What do I actually mean by quality? And what does quantity offer? And here’s the one I keep coming back to: who is mature enough to produce quality content and at the same time, who is still mature enough to recognise it when they see it? Because I’m not sure those two things are growing at the same pace anymore.
Content is everywhere. We consume it through social media, through blogs, through YouTube, through whatever screen is closest. And we consume it based on what we actually need from it or what we think we need. Until recently the rule was simple enough: good content solves a problem for your audience. That’s it. Job done.
Well. Yes. But.
There’s a shift happening. More and more I see content produced not because someone had something to say, but because they couldn’t stand the silence. A mad dash towards creating something, anything, just for the sake of being there. And yes, it produces a result. It gets you seen. It keeps the algorithm fed. It gives you that fake security of not being left behind, not missing the trend, not falling off whatever train everyone else seems to be on.
So instead of publishing when you have a strong opinion, or a real experience, or something genuinely worth giving, you just publish. Because the alternative feels worse.

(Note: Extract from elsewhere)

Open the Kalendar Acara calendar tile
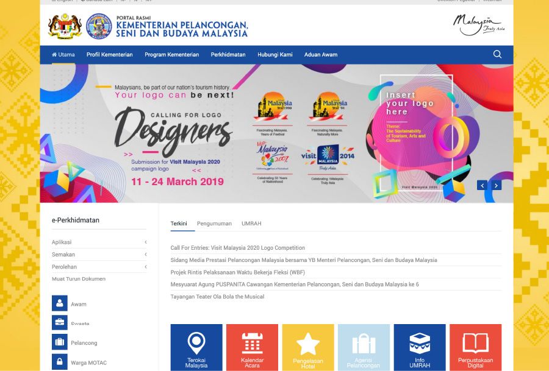This screenshot has width=549, height=371. [252, 347]
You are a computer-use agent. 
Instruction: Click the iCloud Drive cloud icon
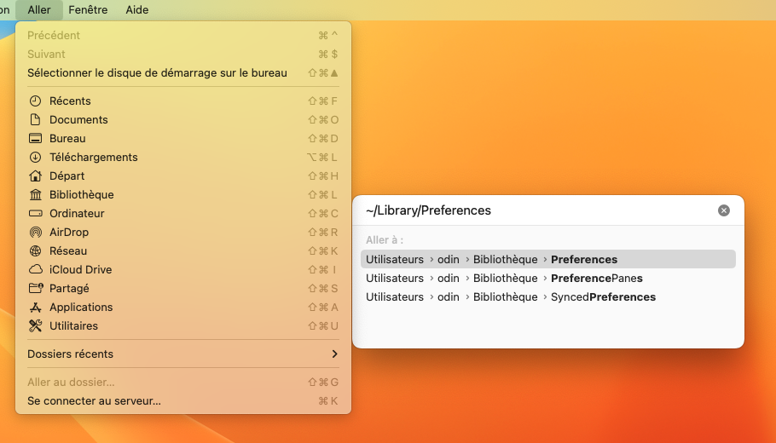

And this creates an avalanche of … I actually struggle to name it exactly. But the result is loads of content nobody needed, met with loads of likes nobody really meant. Because people stopped using likes as an actual signal. Sometimes you like something because your group likes things. Sometimes you like it because you know the person and you don’t want to make it weird. Interacting on social media has become more like a social policy than a genuine response to something that moved you.
And this is where the recognition problem comes back. If we’re performing appreciation rather than feeling it, we’re also slowly losing the muscle for telling the difference. Between content that gave us something real and content that just filled a moment. That worries me more than the volume does.
I’m totally fine with the visibility game, by the way. I understand why it happens. Everyone needs traffic. Everyone needs an audience. Everyone needs, occasionally, honestly, to stroke their ego a little.
But then I turned it back on myself. Do I actually want to be all over the place just for the sake of being seen?
My brain says no. My ego says yes. My fear of not catching the trend screams yes.
I like the moments when the brain wins. It doesn’t always, I’ll be honest about that. And I’ll also be honest that I started writing this piece with no clear idea where it was going. I just had this thing I couldn’t stop thinking about and I started typing. Which is, I realised halfway through, exactly the point. Not every piece needs a destination before it has a first sentence. Sometimes the thinking is the thing worth sharing.
So here’s where I landed. Not a strategy. Just a personal bar.
I publish when one of three things is true.
A genuine experience I can’t stop thinking about. Something I feel strongly enough about that staying quiet would bother me more. Something worth giving … actually giving, not performing.
That’s it. And the mad dash can keep going without me.